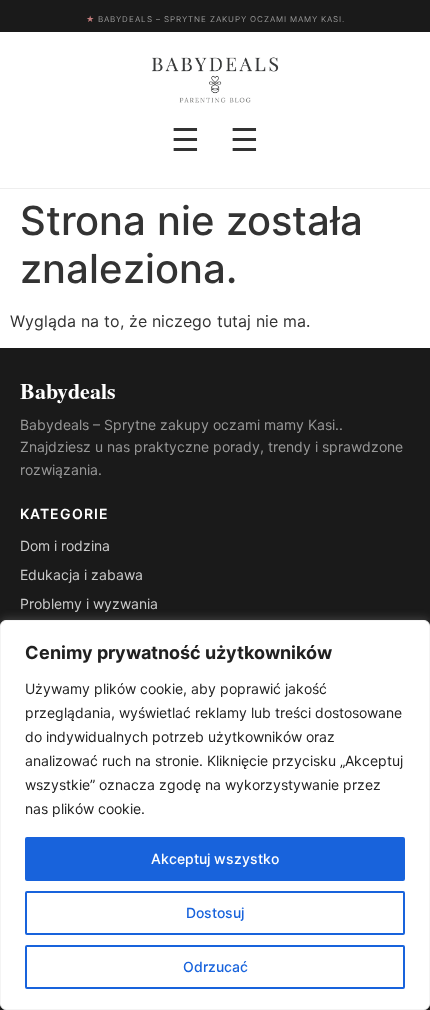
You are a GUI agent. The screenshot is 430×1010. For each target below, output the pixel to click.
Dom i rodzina (65, 545)
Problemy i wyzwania (89, 603)
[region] (215, 815)
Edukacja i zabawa (81, 574)
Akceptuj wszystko (215, 858)
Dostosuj (215, 912)
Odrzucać (215, 966)
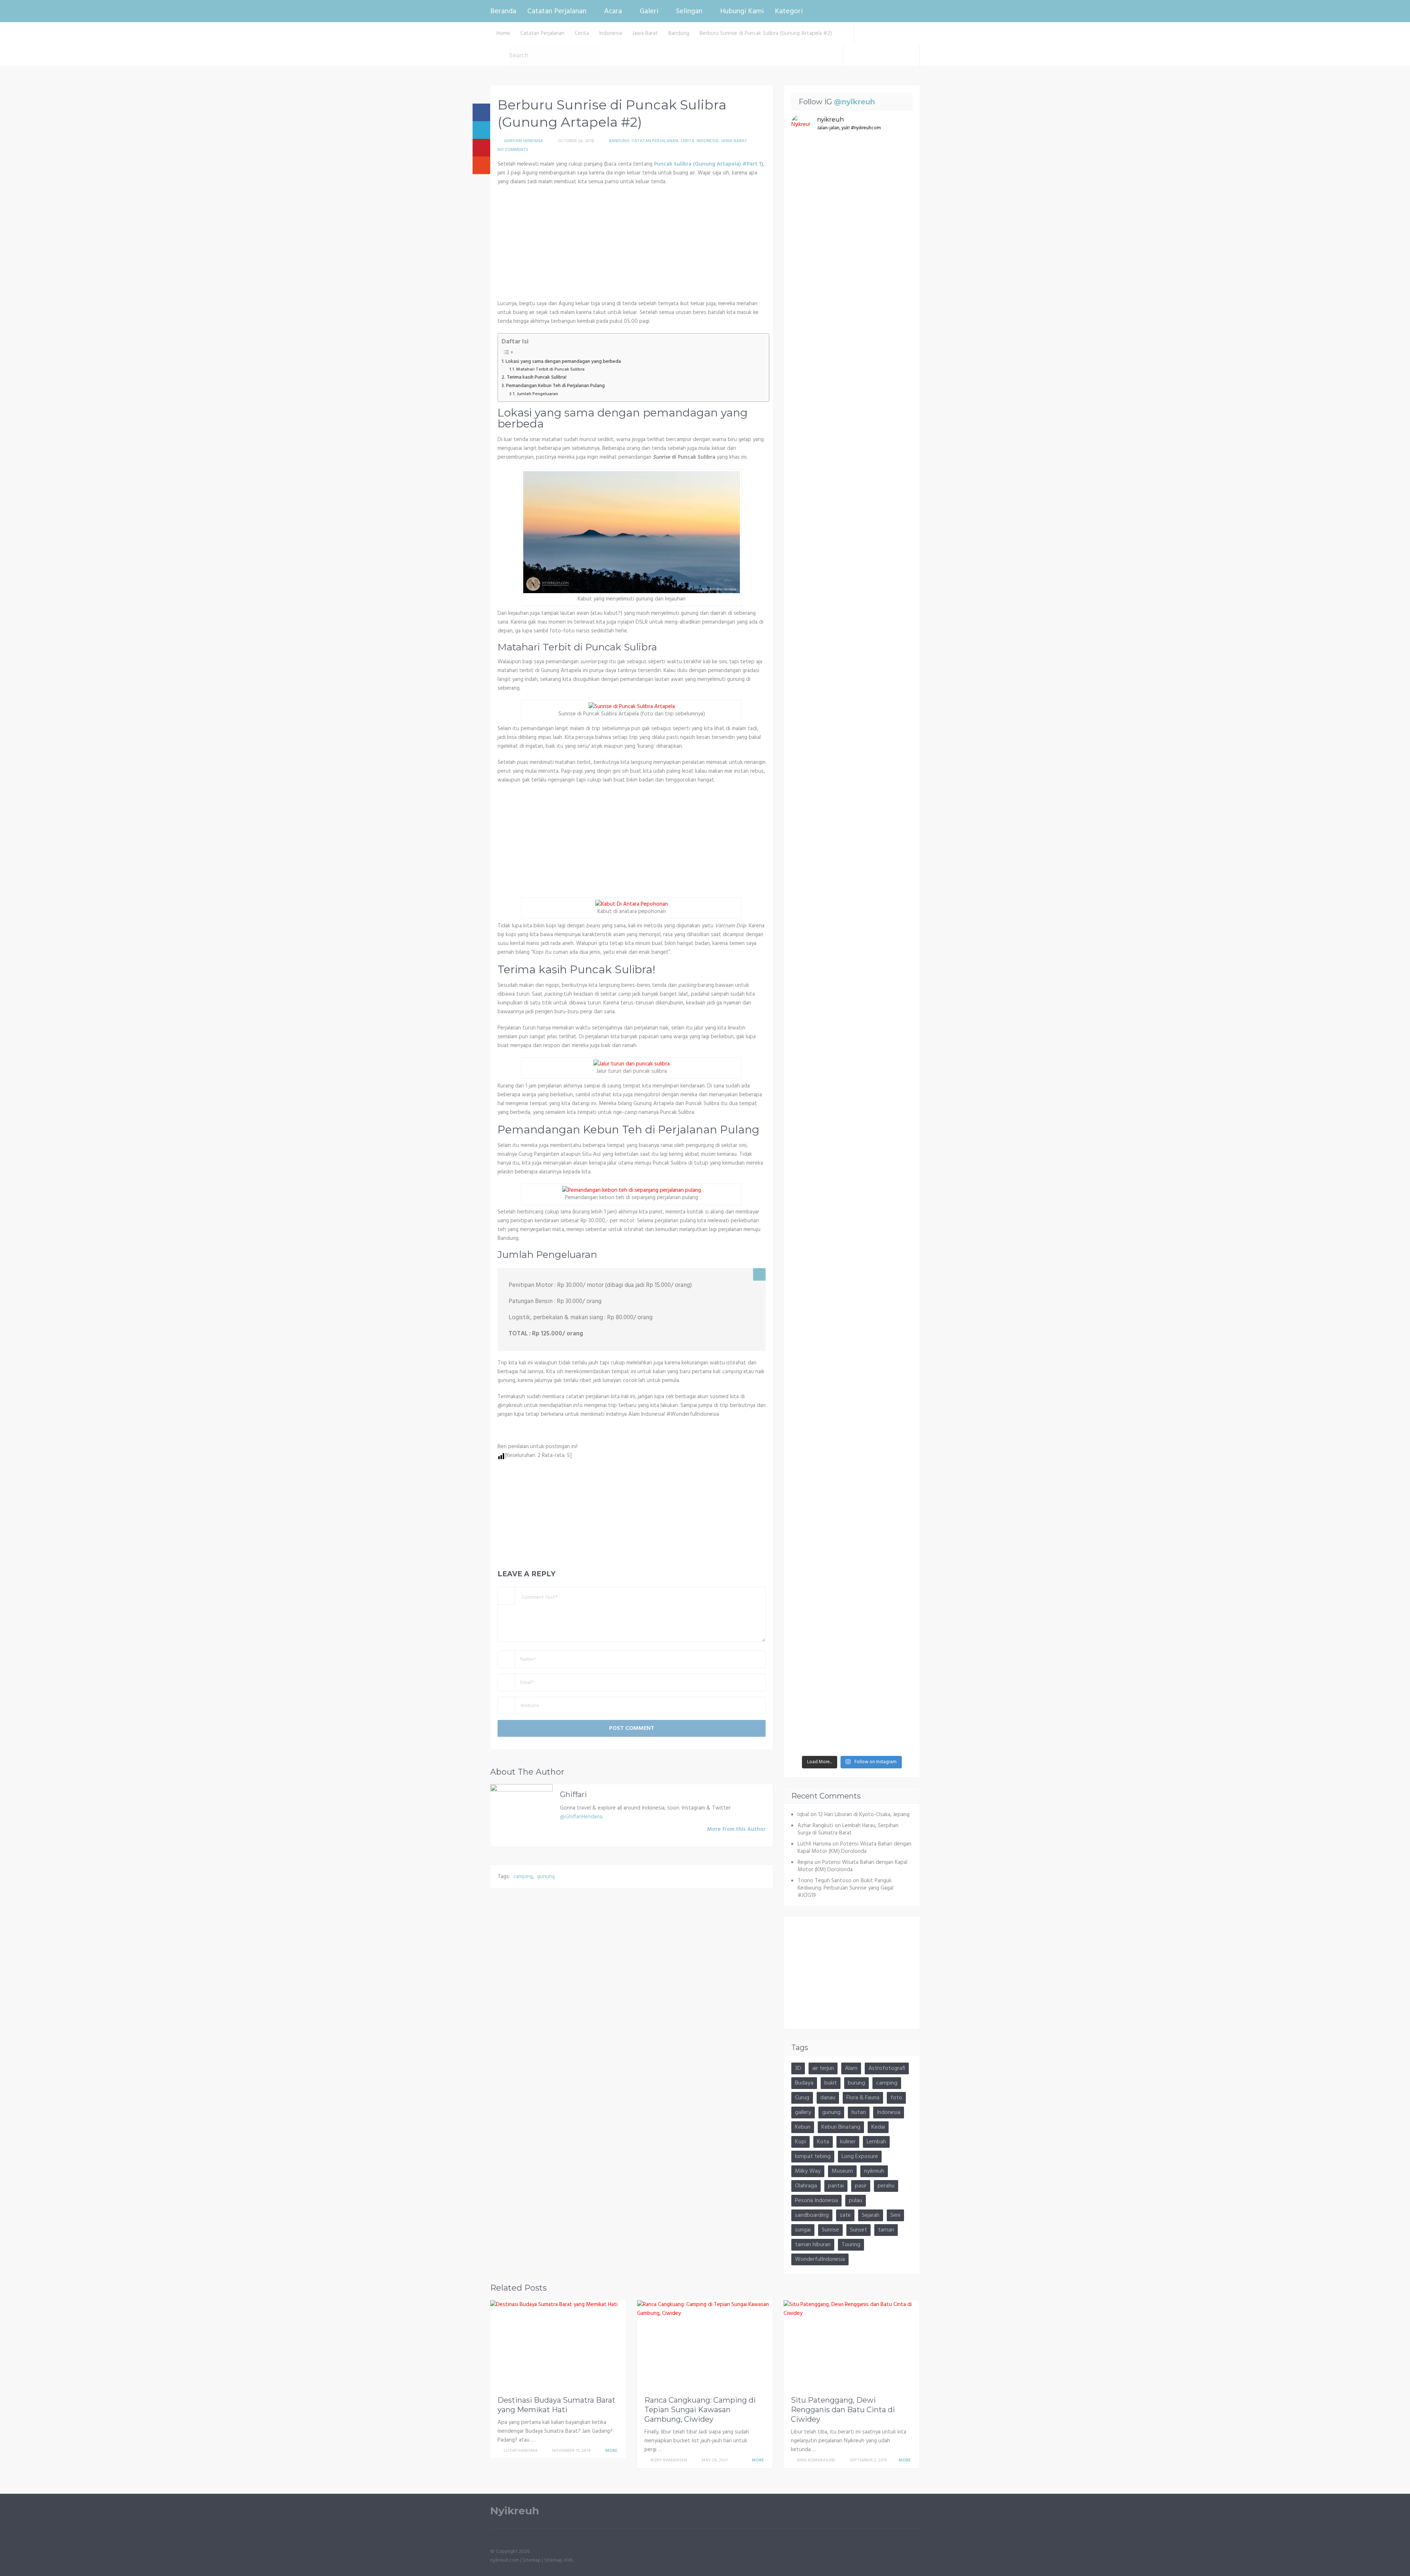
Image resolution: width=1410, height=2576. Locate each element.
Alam (851, 2068)
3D (798, 2068)
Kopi (800, 2142)
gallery (803, 2112)
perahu (886, 2186)
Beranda (503, 11)
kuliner (848, 2142)
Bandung (619, 141)
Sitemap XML (559, 2560)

◆ ◆ ◆ ◆ ◆ ◆ ◆

WORK TO COMPLETE
Could you output the listing word for word, omitting every picture?

RESPONSE FOR THIS EXERCISE
You are a GUI agent. The screenshot is 430×1010. For each target below, output the pixel to click.
Dom i rodzina (65, 545)
Problemy i wyzwania (89, 603)
[region] (215, 815)
Edukacja i zabawa (81, 574)
Akceptuj wszystko (215, 858)
Dostosuj (215, 912)
Odrzucać (215, 966)
Image resolution: width=1410, height=2576. Locate each element.
Alam (851, 2068)
3D (798, 2068)
Kopi (800, 2142)
gallery (803, 2112)
perahu (886, 2186)
Beranda (503, 11)
kuliner (848, 2142)
Bandung (619, 141)
Sitemap XML (559, 2560)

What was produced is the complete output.